Advertisement

Parents with Alzheimer’s: Troubling signs for their grown children

Share

The brains of adults who have elderly parents diagnosed with Alzheimer’s disease betray troubling hallmarks of the same disease even in middle age, when the memory and mental skills of these grown children are still perfectly normal, a new study finds.

Research published Wednesday in the journal Neurology finds that Alzheimer’s-related abnormalities were most pronounced in the brains of those with two parents suffering from the disease.

But among those having just one parent afflicted with Alzheimer’s dementia, less severe abnormalities were evident. Those unusual features followed differing patterns depending whether mother, father or both had been diagnosed. But the findings fell in line with previous research suggesting a person’s risk of developing Alzheimer’s in old age is greater when his or her mother has had the disease than when his or her father has.

Advertisement

None of the 52 subjects, who underwent magnetic resonance imaging, or MRI, scans and two types of PET scans, showed any behavioral signs of suffering from Alzheimer’s. Their ages ranged from 32 to 72, with an average of 56, and all had at least 12 years of education.

The researchers recruited 13 subjects who had a mother diagnosed with the disease after the age of 60, 13 who had a father diagnosed with late-onset Alzheimer’s, and 13 who were unlucky enough to have two parents diagnosed with the memory-robbing disorder.

A final 13 subjects with no family history of Alzheimer’s served as a comparison group. Scattered evenly through all four groups were 19 subjects who were carriers of the APOE-4 genetic variation that confers a higher risk of Alzheimer’s.

Compared with the no-family-history group, the mother-only group and the father-only group, those with two Alzheimer’s-affected parents showed the most reduced overall metabolic activity in their brains and the greatest shrinkage of gray matter in several regions strongly affected in Alzheimer’s disease.

The brains of those with any family history of Alzheimer’s also showed more substantial amyloid plaque deposits than did those without a family history of the disease. But subjects with two parents affected showed the most amyloid plaque - a key hallmark of Alzheimer’s.

Even when the researchers created a smaller group of younger subjects - the 36 who were under 60 - they observed the same patterns of abnormalities. However, the researchers - from New York University School of Medicine and Weill Cornell Medical College - said they could glean no relationship between APOE-4 status and early signs of brain abnormality in the children of Alzheimer’s patients.

Advertisement

While dispiriting news for those who have watched their parents’ minds robbed by Alzheimer’s, the new research may aim at something more hopeful. By detecting and characterizing the earliest signs of Alzheimer’s risk, studies like these may allow physicians to identify those who could benefit from therapies to prevent or delay progression of the disease long before it begins to affect cognitive function.

While no therapy for prevention of Alzheimer’s is yet in hand, researchers and Alzheimer’s activists are putting heavy emphasis on the hunt for an agent or strategy that could nip the disease in the bud, possibly decades before it manifests itself as confusion and memory loss. Chief among them are agents that can disrupt the process of beta-amyloid build-up in the brain, either by improving the brain’s trash removal systems or blocking the chemical process that allows them to form.
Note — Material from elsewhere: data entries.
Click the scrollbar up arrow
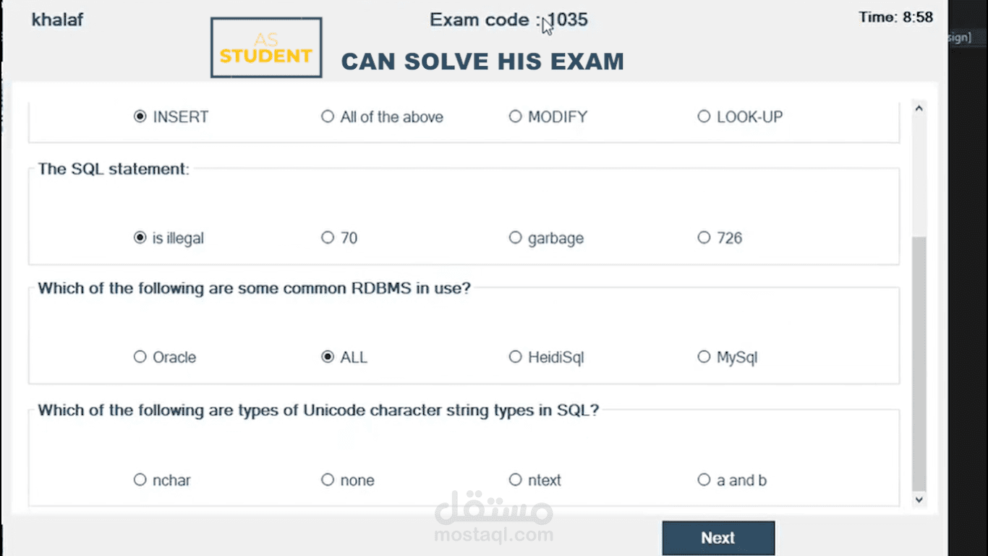click(919, 109)
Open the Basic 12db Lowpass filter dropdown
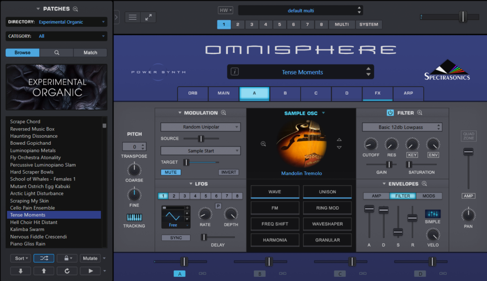The width and height of the screenshot is (487, 281). point(402,127)
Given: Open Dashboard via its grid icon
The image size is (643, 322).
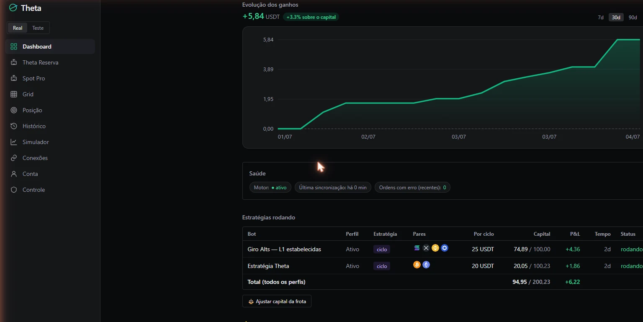Looking at the screenshot, I should [14, 46].

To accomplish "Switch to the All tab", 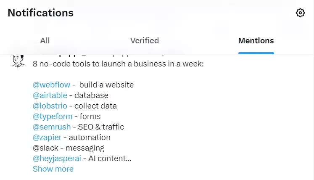I will pos(45,41).
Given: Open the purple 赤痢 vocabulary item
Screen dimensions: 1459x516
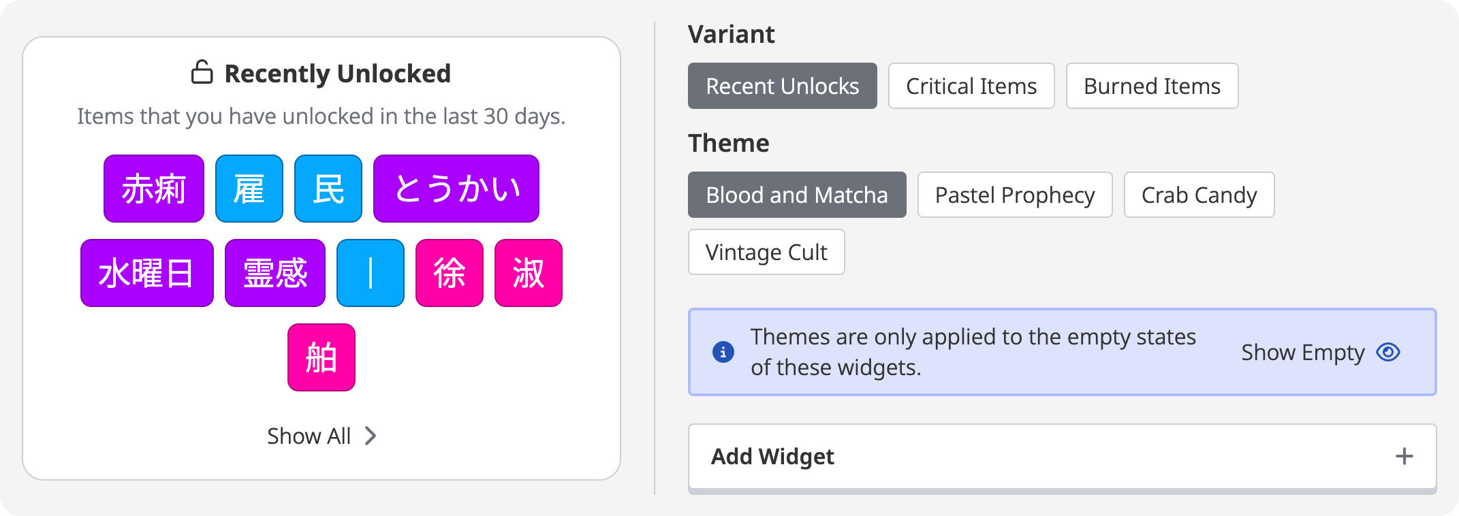Looking at the screenshot, I should [154, 189].
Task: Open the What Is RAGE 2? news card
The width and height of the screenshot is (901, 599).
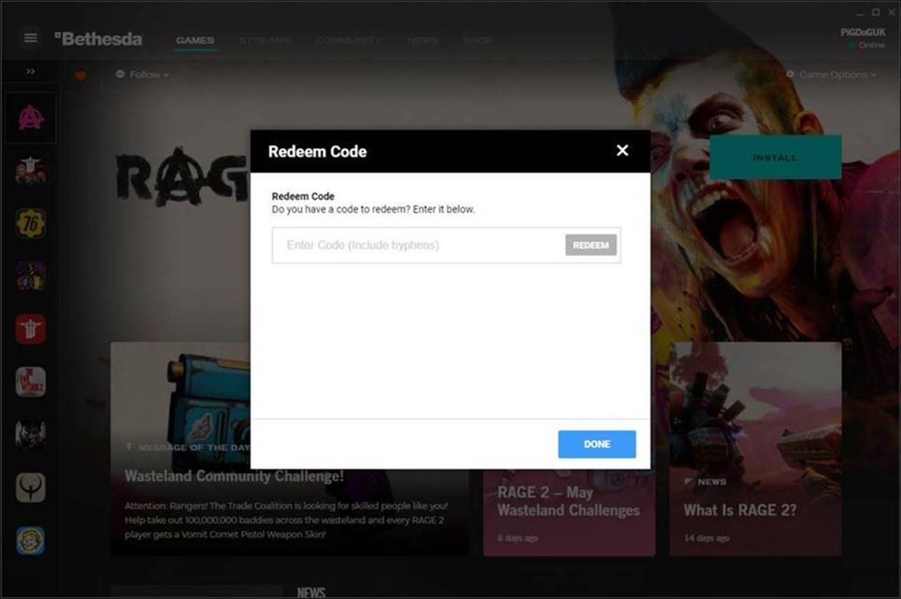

In an editorial in JAMA in late December, Dr. Denis A. Evans, a neurologist at Rush University Medical Center, wrote that a shift in emphasis toward Alzheimer’s prevention “seems warranted,” given the swelling numbers of those at risk and the discouraging record of progress in finding therapies to reverse or cure Alzheimer’s.

If they are to identify such a preventive therapy, however, they will need first to identify and track those most at risk - possibly by looking for the earliest changes in brain structure and function that are forerunners to dementia symptoms.